▶ [Supplied passage]:
※ ※ ※

Older people are increasingly experiencing social isolation. Statutory services are unable to provide the one-to-one social aspect that a volunteer can provide which is a proven intervention in improving people’s mental health and wellbeing, reducing social isolation and providing associated health benefits of people re-engaging with their community through support.
Contact with a volunteer on a regular basis provides the opportunity for observation of a befriendee’s wellbeing and allows interventions to be explored or offered before the situation deteriorates to crisis level.
We believe that Befriending Plus complements the changing emphasis of statutory service provision towards re-ablement and helps to reduce the high demand on health and social care services.
East Dunbartonshire has the highest ratio of older people in Scotland. The percentage of population with dementia in the area is also greater than the national average and is expected to increase even further.
The clinic model contributes to a more efficient use of existing services through enhanced co-ordination of the existing resources of all of the partner organisations. They deliver flexibly and sensitively the type of advice and support that people with dementia have told us they need.

※ ※ ※

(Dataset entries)
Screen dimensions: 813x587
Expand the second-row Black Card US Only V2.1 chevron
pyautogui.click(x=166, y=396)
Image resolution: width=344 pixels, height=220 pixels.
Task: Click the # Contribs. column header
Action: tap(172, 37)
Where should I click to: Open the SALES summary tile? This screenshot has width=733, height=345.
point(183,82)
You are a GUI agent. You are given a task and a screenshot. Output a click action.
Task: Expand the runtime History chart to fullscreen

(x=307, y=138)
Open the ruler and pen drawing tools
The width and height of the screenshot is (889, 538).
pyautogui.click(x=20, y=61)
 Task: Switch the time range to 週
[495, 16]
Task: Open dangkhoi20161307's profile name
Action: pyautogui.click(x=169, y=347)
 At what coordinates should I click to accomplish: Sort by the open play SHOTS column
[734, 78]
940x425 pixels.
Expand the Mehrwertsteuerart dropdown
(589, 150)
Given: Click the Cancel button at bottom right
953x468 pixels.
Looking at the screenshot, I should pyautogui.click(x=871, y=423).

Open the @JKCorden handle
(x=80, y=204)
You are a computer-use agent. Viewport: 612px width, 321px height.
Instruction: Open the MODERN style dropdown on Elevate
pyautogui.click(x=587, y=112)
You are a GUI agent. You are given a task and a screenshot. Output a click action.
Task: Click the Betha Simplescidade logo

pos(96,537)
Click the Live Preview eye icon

※ ※ ※

▶ [What this exercise asks]:
A: Repeat the portion of the Befriending Plus passage that begins at the words "We believe that" and stops after the words "social care services.".
B: Carry on the Befriending Plus passage, picking up after its final sentence.
The records are separate material and have no connection to the Befriending Plus passage.

▶ [Answers to each task]:
A:
We believe that Befriending Plus complements the changing emphasis of statutory service provision towards re-ablement and helps to reduce the high demand on health and social care services.

B:
Support for carers where the continual disturbance of sleep is placing an intolerable pressure on family carers, placing the carers health at risk and affects their capacity to continue with caring tasks safely and adequately, and may result in the breakdown of care at home arrangements.
Carer burn-out or extreme fatigue has often been anecdotally cited by carers themselves as the lead cause for the cared-for being moved on to institutional hospital care, often viewed as an avoidable hospital admission.
This can often lead to poor personal outcomes for both the cared-for and the carer. Tackling this in a preventative manner has allowed carers to retain their physical and mental well-being, supporting them in the longer term in their caring role.